In a case like the present, there must be not only a delivery of the goods by the vendor, but a receipt and acceptance of them by the vendee to pass the title, or *110make the vendee liable, for the price, and this acceptance must be voluntary and unconditional (Caulkins v. Hellman, 47 N. Y. R. 452). The evidence fails to show any such voluntary and unconditional acceptance as ratifies and adopts the contract, or the authority of the broker to make it. As soon as the jute was landed, the defendants raised objections to its quality, as not being that called for in the verbal contract, and refused to have it stored on their account. It was subsequently examined, and the defendants, on the 16th of August, 1870, notified the plaintiffs by letter, that owing to its inferior and unmerchantable quality, they declined to receive it. There does not appear to have been that voluntary and unconditional acceptance, or such retention or conduct on the part of the defendants, as is required to supply the place of a written contract.

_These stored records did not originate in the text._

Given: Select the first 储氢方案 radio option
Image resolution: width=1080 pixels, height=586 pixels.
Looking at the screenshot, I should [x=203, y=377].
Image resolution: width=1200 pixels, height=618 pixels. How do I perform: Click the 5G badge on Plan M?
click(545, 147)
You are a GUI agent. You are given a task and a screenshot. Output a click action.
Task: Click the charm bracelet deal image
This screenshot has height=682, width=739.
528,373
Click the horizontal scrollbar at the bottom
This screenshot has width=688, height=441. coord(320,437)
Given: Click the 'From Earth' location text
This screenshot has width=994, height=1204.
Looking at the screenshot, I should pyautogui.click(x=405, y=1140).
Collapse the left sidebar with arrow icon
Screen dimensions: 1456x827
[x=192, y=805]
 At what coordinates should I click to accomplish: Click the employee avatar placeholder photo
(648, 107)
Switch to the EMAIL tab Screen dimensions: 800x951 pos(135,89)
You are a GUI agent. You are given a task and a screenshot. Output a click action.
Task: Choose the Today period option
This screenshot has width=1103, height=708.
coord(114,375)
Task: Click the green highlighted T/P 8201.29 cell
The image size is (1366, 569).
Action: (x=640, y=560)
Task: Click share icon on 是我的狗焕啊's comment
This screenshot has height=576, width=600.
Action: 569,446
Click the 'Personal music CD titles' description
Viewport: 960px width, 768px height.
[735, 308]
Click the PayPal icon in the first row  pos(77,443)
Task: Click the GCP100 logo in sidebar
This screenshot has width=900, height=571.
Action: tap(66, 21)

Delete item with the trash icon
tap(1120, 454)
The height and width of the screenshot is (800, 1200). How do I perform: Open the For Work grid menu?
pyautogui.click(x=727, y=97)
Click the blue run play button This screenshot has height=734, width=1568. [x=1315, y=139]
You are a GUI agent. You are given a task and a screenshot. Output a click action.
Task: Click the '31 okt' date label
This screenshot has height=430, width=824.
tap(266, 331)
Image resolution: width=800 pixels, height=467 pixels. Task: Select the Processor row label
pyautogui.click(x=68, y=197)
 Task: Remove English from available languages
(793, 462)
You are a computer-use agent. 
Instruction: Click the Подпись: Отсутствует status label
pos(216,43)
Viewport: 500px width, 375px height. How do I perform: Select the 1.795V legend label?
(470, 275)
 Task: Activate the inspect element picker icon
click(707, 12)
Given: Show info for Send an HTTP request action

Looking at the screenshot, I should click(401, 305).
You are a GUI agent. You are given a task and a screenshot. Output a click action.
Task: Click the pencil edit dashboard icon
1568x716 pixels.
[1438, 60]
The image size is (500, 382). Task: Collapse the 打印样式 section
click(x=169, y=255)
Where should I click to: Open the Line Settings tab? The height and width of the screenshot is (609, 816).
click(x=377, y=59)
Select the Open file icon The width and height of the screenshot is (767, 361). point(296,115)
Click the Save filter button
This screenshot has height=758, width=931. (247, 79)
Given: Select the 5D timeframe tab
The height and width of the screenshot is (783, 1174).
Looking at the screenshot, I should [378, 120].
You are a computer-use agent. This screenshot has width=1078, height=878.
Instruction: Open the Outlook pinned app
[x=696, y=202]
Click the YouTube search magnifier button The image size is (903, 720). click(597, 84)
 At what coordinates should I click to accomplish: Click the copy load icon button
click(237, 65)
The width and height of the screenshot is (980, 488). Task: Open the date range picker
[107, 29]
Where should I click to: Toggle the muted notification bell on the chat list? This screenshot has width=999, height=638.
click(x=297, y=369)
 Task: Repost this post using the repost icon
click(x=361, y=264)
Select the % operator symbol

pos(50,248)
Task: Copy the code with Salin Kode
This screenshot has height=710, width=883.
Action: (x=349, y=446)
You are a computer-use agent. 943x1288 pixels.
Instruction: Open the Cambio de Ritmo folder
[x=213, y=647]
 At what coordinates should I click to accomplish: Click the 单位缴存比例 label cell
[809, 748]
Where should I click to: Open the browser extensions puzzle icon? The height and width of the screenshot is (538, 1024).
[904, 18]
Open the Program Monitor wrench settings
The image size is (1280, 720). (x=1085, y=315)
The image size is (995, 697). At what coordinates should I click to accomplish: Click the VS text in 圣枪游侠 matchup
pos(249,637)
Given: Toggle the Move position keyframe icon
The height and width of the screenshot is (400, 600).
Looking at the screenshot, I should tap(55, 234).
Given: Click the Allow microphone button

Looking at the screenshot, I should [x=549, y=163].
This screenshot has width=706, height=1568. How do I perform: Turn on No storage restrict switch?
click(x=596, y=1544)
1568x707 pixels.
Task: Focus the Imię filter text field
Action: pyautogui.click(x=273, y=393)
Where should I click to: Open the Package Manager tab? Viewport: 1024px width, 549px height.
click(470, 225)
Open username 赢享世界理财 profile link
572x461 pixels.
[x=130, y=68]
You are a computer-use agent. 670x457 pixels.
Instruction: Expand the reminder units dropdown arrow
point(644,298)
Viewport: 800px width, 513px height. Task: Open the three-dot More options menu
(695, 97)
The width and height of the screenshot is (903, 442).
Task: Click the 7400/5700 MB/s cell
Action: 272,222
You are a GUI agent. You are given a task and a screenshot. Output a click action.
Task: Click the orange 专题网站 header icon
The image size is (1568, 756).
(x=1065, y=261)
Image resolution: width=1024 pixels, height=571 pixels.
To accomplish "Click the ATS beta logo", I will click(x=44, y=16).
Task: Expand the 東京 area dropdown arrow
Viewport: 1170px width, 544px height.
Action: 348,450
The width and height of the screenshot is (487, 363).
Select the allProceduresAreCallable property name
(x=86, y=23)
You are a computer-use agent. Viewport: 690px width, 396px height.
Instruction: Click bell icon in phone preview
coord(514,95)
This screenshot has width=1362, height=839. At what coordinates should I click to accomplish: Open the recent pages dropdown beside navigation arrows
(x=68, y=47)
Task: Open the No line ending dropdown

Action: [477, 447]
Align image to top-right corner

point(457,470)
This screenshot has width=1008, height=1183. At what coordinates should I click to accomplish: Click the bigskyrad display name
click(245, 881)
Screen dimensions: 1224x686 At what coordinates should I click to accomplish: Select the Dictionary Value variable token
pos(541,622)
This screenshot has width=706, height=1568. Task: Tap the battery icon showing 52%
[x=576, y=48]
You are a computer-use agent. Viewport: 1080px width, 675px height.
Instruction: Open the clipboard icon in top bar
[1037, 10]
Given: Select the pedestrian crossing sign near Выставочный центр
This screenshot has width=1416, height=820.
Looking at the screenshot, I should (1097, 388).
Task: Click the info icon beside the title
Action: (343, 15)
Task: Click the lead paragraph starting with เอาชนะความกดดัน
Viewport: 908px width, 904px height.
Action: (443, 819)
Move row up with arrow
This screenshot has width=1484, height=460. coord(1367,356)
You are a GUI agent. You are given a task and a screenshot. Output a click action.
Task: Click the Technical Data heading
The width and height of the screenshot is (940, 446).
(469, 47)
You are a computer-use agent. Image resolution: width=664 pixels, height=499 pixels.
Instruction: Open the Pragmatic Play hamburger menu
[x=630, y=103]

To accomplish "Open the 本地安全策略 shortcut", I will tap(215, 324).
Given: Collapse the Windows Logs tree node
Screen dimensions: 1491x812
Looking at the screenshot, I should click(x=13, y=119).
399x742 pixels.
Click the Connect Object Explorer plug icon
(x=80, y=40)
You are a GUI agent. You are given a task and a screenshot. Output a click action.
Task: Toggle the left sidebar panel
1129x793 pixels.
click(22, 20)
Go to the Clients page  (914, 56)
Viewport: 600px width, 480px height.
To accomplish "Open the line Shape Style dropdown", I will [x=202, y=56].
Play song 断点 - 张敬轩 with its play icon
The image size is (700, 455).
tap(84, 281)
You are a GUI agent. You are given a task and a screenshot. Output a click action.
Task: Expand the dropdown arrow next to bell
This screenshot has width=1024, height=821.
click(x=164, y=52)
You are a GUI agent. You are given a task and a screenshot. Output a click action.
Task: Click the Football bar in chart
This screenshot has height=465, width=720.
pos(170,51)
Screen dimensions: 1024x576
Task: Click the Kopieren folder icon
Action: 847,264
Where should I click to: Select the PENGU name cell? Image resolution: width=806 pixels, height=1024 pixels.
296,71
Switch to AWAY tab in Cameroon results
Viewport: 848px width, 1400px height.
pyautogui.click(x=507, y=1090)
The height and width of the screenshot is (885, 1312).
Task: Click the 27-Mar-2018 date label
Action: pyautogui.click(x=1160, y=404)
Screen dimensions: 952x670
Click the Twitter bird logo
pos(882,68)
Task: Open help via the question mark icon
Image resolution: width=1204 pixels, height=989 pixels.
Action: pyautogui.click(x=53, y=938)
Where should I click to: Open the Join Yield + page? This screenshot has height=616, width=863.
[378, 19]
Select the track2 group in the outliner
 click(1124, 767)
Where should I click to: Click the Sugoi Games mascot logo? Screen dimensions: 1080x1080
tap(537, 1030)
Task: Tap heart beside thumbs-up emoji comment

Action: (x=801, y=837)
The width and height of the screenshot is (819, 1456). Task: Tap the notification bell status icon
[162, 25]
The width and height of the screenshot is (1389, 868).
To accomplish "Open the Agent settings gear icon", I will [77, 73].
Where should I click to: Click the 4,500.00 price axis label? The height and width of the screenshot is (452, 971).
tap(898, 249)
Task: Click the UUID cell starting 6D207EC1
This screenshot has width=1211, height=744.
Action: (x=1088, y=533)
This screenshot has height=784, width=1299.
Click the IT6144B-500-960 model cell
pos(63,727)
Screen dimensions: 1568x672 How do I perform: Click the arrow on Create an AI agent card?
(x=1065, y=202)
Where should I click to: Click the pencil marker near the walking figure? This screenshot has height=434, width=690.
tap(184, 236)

There is another difficulty with the plaintiffs’ case, and that is whether the broker’s note of itself, and without any extrinsic testimony, does not imply a representation and condition that the jute should be merchantable.
Where goods are sold to arrive which the vendor has not in hand, and which neither party has' an opportunity of inspecting, upon a contract thus purely executory, it would be contrary to sound morality and public policy to enforce the doctrine of caveat emptor, and compel the purchaser to pay for goods of an unmerchantable quality.
The just principle of the civil law in such cases, caveat venditor, should be applied.
In an action to recover upon a broker’s note similar to this (Clue v. McPherson, 1 Bos. 489), the court held, that there was an implied engagement in the contract itself that the article should be merchantable. The learned judge, in his opinion, after reviewing the cases tending to establish the principle, concedes that it is a departure from the common law, and made necessary *111"by its superior morality, and cites the treatise of Mr. Yerplanck, as illustrating this doctrine with great learning and ability. In Reed v. Randall, 29 N. Y. 358, and in Peck v. Armstrong, 38 Barb. 215, this same rule is applied to the vendor in executory contracts.
It appears to me that in the present case, the plaintiffs failing to show that the article was merchantable, and the defendants refusing to accept it, that there was no error on the part of the judge who dismissed the complaint.
There does not appear to have been any question of fact, arising on the trial, that should have been submitted to the jury. The exceptions to the rulings of the court on the admission of testimony are not tenable.
The judgment and order appealed from should be affirmed with costs.